**Task instructions**
For each line of the listing that holds "screenshot", show the full line.

[Record excerpts — start]

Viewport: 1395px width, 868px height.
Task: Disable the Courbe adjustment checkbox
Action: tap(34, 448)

[Record excerpts — finish]
[Record excerpts — start]

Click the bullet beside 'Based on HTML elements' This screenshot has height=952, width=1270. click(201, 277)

[Record excerpts — finish]
[Record excerpts — start]

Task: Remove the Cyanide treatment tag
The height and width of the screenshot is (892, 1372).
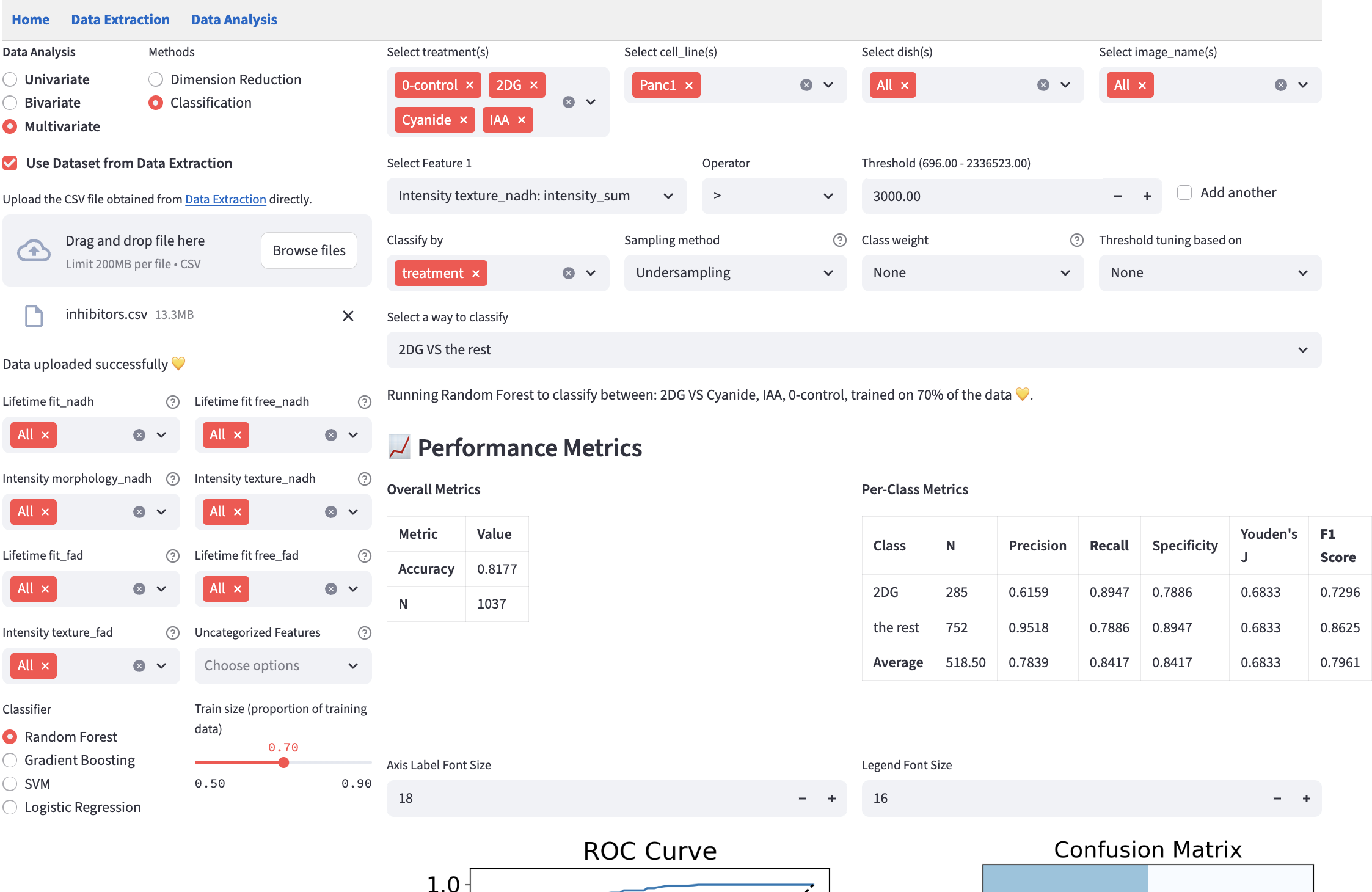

[Record excerpts — finish]

**Answer space**
Click the bullet beside 'Based on HTML elements' This screenshot has height=952, width=1270. click(201, 277)
The height and width of the screenshot is (892, 1372).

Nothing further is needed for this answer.